Segment Start: Records provided
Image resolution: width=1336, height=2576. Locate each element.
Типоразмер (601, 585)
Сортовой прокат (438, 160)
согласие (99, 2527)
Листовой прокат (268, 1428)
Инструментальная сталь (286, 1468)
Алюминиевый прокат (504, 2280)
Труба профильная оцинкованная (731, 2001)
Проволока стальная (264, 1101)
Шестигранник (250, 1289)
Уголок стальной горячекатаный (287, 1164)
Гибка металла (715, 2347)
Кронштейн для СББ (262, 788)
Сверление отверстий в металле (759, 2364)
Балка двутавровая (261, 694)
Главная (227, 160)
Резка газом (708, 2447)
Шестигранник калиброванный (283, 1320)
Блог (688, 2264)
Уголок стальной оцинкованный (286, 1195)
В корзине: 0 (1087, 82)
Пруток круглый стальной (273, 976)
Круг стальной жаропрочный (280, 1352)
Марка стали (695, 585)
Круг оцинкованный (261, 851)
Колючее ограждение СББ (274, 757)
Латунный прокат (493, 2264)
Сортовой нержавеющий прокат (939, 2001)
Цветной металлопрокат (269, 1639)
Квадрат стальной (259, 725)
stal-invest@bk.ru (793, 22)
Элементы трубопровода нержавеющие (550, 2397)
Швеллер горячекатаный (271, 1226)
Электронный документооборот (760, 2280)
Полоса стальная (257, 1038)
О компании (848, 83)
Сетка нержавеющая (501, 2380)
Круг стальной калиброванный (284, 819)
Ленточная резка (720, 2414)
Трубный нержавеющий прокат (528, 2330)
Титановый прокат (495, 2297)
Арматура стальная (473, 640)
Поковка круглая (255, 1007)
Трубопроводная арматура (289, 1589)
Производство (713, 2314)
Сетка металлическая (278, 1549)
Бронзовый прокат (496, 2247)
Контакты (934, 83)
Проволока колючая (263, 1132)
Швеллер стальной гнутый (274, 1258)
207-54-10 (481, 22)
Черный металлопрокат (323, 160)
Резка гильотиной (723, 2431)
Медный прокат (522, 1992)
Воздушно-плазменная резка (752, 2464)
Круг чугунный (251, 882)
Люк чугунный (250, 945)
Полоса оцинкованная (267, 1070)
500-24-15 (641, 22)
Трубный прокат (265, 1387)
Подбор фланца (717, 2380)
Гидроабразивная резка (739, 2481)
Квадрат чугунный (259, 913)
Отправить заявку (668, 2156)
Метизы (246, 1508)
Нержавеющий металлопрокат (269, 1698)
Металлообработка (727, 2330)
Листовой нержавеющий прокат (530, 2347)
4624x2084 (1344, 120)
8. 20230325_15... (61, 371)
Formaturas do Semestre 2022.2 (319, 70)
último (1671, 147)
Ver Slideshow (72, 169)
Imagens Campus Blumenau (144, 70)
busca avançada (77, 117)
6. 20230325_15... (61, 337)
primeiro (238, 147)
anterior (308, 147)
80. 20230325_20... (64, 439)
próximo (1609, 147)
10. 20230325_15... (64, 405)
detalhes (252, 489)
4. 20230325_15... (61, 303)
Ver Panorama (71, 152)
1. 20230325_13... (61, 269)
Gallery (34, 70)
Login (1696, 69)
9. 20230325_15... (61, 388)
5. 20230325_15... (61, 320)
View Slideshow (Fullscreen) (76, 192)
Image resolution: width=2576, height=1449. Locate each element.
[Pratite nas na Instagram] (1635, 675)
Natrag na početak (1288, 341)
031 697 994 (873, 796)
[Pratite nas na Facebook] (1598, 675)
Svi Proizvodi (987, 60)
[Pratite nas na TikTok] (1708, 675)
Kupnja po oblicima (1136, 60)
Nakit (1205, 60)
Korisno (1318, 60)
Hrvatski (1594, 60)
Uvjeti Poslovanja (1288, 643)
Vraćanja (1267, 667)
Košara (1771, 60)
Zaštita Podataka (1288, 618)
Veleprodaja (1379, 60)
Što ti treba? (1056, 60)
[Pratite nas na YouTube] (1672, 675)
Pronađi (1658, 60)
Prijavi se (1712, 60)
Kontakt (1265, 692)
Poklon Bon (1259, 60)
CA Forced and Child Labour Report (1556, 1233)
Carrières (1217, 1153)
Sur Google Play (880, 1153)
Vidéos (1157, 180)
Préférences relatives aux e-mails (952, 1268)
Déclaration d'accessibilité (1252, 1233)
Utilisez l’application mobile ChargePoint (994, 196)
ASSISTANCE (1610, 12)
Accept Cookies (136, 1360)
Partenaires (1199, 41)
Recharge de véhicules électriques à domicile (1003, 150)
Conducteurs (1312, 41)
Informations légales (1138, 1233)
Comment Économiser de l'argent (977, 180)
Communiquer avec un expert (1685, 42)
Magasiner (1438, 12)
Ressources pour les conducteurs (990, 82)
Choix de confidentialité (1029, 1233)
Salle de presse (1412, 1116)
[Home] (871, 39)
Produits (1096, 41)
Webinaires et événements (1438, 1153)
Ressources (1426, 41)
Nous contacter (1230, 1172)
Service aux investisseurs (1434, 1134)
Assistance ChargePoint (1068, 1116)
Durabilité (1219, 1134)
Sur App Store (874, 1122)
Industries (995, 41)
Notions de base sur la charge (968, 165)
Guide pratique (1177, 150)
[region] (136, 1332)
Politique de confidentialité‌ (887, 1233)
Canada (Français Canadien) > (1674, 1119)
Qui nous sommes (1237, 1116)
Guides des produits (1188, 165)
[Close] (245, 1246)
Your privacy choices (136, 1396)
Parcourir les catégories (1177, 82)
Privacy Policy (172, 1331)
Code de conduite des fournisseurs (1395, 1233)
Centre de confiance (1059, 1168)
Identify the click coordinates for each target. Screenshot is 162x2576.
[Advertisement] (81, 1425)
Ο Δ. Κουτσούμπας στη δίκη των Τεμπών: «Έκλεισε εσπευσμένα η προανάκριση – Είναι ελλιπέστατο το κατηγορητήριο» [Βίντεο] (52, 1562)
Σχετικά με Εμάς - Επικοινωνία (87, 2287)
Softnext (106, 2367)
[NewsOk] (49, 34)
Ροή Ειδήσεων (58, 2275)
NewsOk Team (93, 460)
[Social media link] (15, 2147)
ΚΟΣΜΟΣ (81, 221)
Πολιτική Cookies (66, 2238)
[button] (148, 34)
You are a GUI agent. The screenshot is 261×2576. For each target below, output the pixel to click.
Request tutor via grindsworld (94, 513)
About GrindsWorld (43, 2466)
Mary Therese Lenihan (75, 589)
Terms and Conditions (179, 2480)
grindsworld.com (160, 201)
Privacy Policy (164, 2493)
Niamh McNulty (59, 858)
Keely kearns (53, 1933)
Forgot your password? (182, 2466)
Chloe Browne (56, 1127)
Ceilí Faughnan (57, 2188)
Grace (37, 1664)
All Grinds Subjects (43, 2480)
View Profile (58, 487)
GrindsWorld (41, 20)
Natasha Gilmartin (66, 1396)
Segment End: Records provided
:: Work order ::
Go through the entries and copy every line with "each".

:: Completed exercise ::
Image resolution: width=1336, height=2576. Locate each element.
Image resolution: width=2576, height=1449. Locate each element.
Identify the click coordinates for each target. Screenshot is 162x2576.
You are a GUI agent. The screenshot is 261×2576. For each target below, output the pixel to click.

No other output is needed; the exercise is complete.